Tuesday, November 12, 2013

Sermon for November 10, 2013

ἀνάστασις

Some Sadducees came up. This is the Jewish party that denies any possibility of resurrection. They asked, “Teacher, Moses wrote us that if a man dies and leaves a wife but no child, his brother is obligated to take the widow to wife and get her with child. Well, there once were seven brothers. The first took a wife. He died childless. The second married her and died, then the third, and eventually all seven had their turn, but no child. After all that, the wife died. That wife, now—in the resurrection whose wife is she? All seven married her.”
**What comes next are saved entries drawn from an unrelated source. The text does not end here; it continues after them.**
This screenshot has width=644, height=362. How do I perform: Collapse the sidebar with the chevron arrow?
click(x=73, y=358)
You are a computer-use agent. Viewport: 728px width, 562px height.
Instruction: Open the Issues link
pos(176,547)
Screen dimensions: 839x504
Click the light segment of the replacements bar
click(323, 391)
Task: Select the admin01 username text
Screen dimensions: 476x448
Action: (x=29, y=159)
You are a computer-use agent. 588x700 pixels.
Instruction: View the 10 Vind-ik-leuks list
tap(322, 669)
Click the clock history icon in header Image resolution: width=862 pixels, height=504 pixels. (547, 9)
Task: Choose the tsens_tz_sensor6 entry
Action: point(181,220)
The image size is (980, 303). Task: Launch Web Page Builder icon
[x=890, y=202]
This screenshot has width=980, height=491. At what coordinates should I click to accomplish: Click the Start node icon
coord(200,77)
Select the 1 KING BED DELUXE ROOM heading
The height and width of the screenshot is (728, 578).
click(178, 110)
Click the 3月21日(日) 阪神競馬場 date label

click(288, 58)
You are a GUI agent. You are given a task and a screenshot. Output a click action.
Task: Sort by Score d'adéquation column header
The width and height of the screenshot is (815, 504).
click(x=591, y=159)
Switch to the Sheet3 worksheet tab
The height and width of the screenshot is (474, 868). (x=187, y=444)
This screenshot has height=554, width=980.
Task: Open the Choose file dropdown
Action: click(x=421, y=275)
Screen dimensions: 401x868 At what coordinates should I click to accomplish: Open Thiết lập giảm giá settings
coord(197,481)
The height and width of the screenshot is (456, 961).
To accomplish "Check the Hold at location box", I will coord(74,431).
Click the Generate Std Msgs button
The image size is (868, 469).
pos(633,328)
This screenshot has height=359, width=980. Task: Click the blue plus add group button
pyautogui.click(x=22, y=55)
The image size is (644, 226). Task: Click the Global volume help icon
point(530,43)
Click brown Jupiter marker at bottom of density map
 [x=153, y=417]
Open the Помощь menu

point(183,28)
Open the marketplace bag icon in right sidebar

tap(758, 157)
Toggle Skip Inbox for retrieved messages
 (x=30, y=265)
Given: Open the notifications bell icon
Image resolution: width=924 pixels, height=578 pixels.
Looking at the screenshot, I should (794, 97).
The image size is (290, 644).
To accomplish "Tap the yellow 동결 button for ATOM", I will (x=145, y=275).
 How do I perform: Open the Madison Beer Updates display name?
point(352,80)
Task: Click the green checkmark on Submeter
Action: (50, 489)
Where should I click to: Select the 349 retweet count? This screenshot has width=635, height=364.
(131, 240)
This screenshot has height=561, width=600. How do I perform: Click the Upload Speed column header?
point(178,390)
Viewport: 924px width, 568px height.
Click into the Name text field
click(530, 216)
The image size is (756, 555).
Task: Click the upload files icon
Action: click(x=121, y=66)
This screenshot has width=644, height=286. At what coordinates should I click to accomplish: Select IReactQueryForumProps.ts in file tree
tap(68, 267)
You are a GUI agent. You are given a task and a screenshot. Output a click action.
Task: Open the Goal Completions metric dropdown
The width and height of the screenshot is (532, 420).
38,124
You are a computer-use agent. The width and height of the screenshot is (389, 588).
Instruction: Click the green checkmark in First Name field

Jesus said, “Marriage is a major preoccupation here, but not there. Those who are included in the resurrection of the dead will no longer be concerned with marriage nor, of course, with death. They will have better things to think about, if you can believe it. All ecstasies and intimacies then will be with God. Even Moses exclaimed about resurrection at the burning bush, saying, ‘God: God of Abraham, God of Isaac, God of Jacob!’ God isn’t the God of dead men, but of the living. To him all are alive.” Luke 20:27-38, The Message

A preacher, newly called to a small country town, needed to mail a letter. Passing a young boy on the street, the pastor asked where he could find the post office. After getting his answer, the minister thanked the boy and said, “If you’ll come to the community church this evening, you can hear me tell everyone how to get to heaven.”

The boy replied. “I don’t know, sir. You don’t even know how to get to the post office!”

There’s a life lesson here – don’t take directions from someone who hasn’t been there. They are only guessing, right? Sometimes even your GPS will steer you wrong. It’s using data, not experience. The same holds true for heaven. There is no consistent map. We have the experiences of some who say they’ve been and come back. We have sacred data, otherwise known as Scripture. But to my ears, it begins to sound like informed guesses.

Today we read about a group of religious officials who confront Jesus. They are called Sadducees and they are a faction within first century Judaism that is quite traditional in their reading of the Torah. They also tend to be cozy with the Romans. They come to Jesus with a question about resurrection that is couched in the ritual of something called levirate marriage.  In levirate marriage, if a man dies, leaving his widow without a child, then a male relative, usually a younger brother, marries the widow.  So the Sadducees pose this question: suppose a man dies, leaving no child.  According to tradition, seven brothers in all marry this woman, but none of them father a child with her before she dies.  Therefore, in the resurrection to whom will she be married?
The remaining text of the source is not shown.